Segundo o Ipea, em 2003 o número de passageiros que voavam no país foi de 71 milhões. Em 2010, foi de 154 milhões, um crescimento de 117%. Ou seja, nos últimos anos o setor experimentou uma expansão exponencial, mas que não foi acompanhado por investimentos em infra-estrutura aeroportuária que acompanhasse essa demanda. Chegamos a uma situação em que, em 2010, dos 20 maiores aeroportos do país, 14 estavam em “situação crítica”, operando acima de sua capacidade.

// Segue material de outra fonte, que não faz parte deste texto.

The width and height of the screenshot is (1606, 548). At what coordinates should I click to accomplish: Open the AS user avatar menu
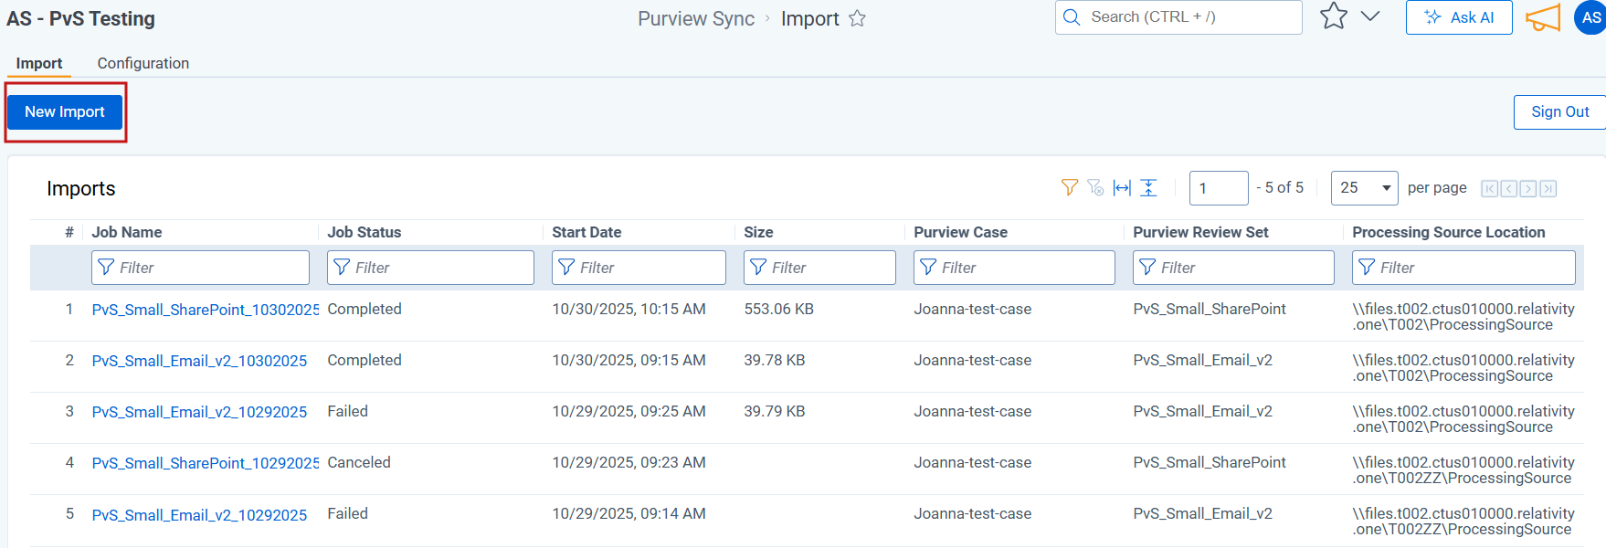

O documento aponta que, mesmo após os acidentes de 2006 e 2007, não houve aumento do investimento no setor. “Constata-se também que, apesar dos graves acidentes aéreos ocorridos em 2006 (GOL) e 2007 (TAM), que culminaram no chamado “apagão aéreo”, não houve uma reação do poder público em termos de reforço nos investimentos totais aeroportuários, que permaneceram relativamente estáveis no período (2006/2010)”, diz o texto.

Desregulamentação
A saturação do setor aéreo causada pela falta de investimento ameaça agora a própria Copa do Mundo de 2014 e as Olimpíadas em 2016. Para as grandes empreiteiras, empresas estrangeiras e investidores, uma oportunidade de ouro para, finalmente, privatizarem os aeroportos. O governo do PT, assim, cumpre o modus operandi traçado por FHC: precariza-se primeiro para se legitimar depois a privatização, escondido sob o eufemismo de “concessão”.

Com a privatização, o governo Dilma abre mão de um setor lucrativo, em franca expansão e estratégico ao país. Abre as portas também para o avanço da desregulamentação do setor. Seguindo nessa esteira, as companhias aéreas, por exemplo, estudam o aumento da jornada de trabalho para a tripulação, de 85 horas/mês para 100 horas/mês, como destacou o jornal Estado de S. Paulo do último dia 1º de maio. Num setor em que carga horária e segurança estão intimamente relacionadas, essa notícia deveria trazer preocupação.

Para os passageiros, esse processo vai significar o aumento nos preços das passagens da ordem de 30% a 100%. Para os trabalhadores dos aeroportos e das companhias aéreas, a flexibilização dos direitos trabalhistas. E para o PT, a confirmação do modelo privatista imposto por FHC e tão criticado por Dilma e Lula na campanha eleitoral.